Literature Review of Research and Practices

In order to gain some insight into the types of research that has been done in regard to curricular effects on collegiate calculus, the author began a literature search of materials that involved how college calculus was affected by different secondary curricula that prepared for the transition to calculus. An additional constraint was that these articles should be modern, which was interpreted as being published after the year 2000. An initial search done by the author for a previous literature review found too few papers that focused on the subject matter. To expand upon the number of studies, the author searched this time in databases like JSTOR and ERIC to find any other literature that would give more credence to the conclusions listed here. Three themes emerged in the literature found in the review, and these shall be separated into sections in which the author will go into detail about them: Effects of Curriculum, Effects of College, and Effects of Achievement.

Effects of Curriculum

Curricula play a vital role in the educational system. More than just a collection of textbooks, curricula represent both those materials, supplemental materials and supports, and the way that they are implemented in the classroom. A choice in curricula is both a choice in the content taught, how it is planned to be taught, and how it is actually taught. With such a pivotal role in education, one cannot immediately dismiss its effect on student educational outcomes. As such, it has become a key focus of much research, even going as far as the research of how studies on curricula are carried out (NRC 2004). As the primary focus of this literature review, the Effects of Curriculum were indeed a major reoccurring theme across these articles. However, the exact nature of these effects is not completely agreed upon in the literature.
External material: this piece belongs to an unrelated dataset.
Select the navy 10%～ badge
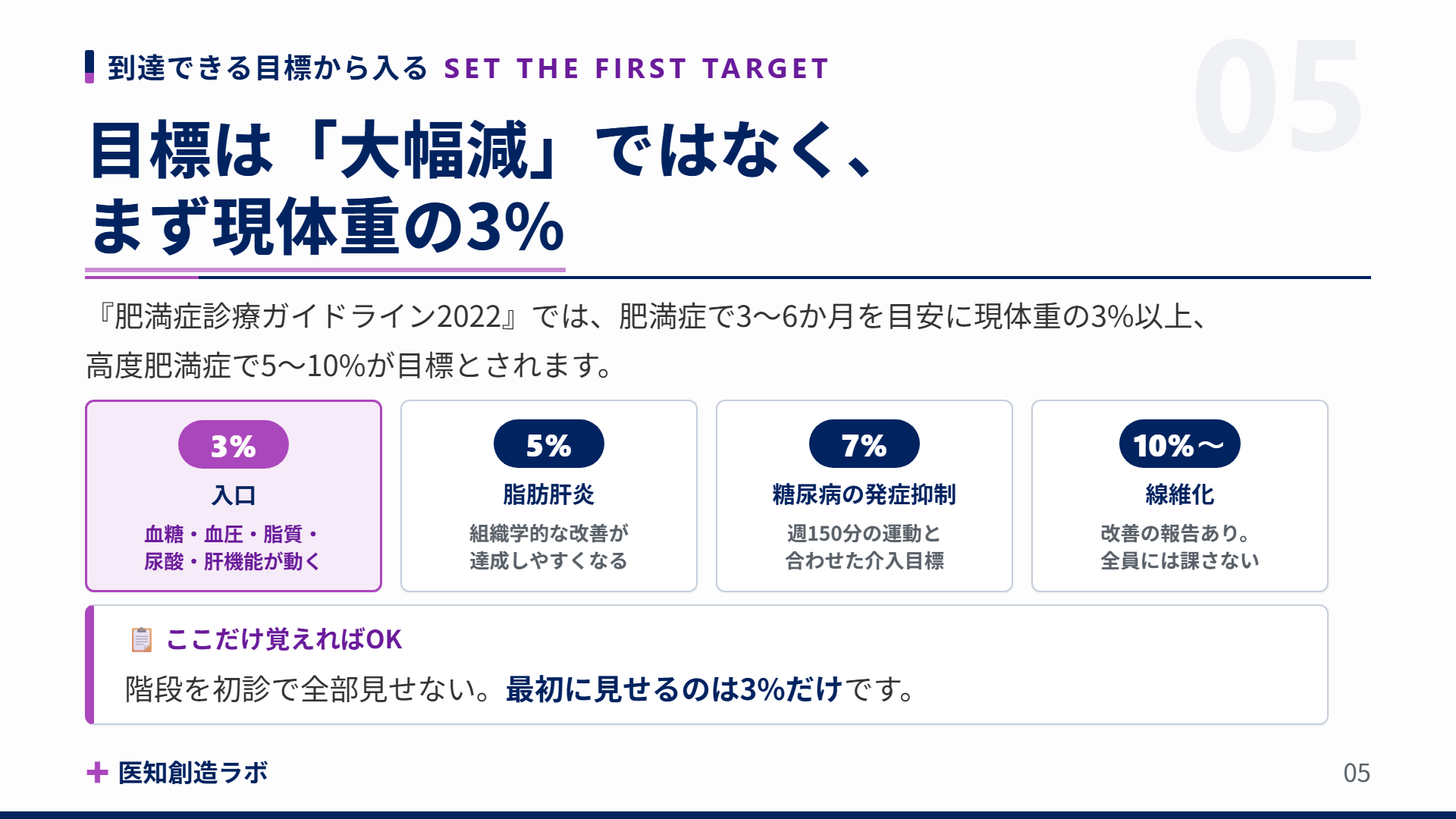Viewport: 1456px width, 819px height. coord(1180,444)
On the one hand, there are many studies that conclude that there are no effects of curriculum on Calculus success (Harwell et al., 2009; Klopfenstein & Thomas, 2009; LeBeau et al., 2012; Harwell et al., 2013; Post et al., 2013). An overwhelming majority of these were studies conducted using archived data from colleges in the Midwest, as well as contacting high schools listed in the file in order to determine the curriculum implemented, and utilized final grades in collegiate calculus as the relevant outcome (Harwell et al., 2009; LeBeau et al., 2012; Harwell et al., 2013; Post et al., 2013). The remaining article examined one particular case of curriculum, AP, and used archived data from the Texas Schools Microdata Panel to determine that the AP curriculum had no effect on both grades and second-year retention in their college (Klopfenstein & Thomas, 2009).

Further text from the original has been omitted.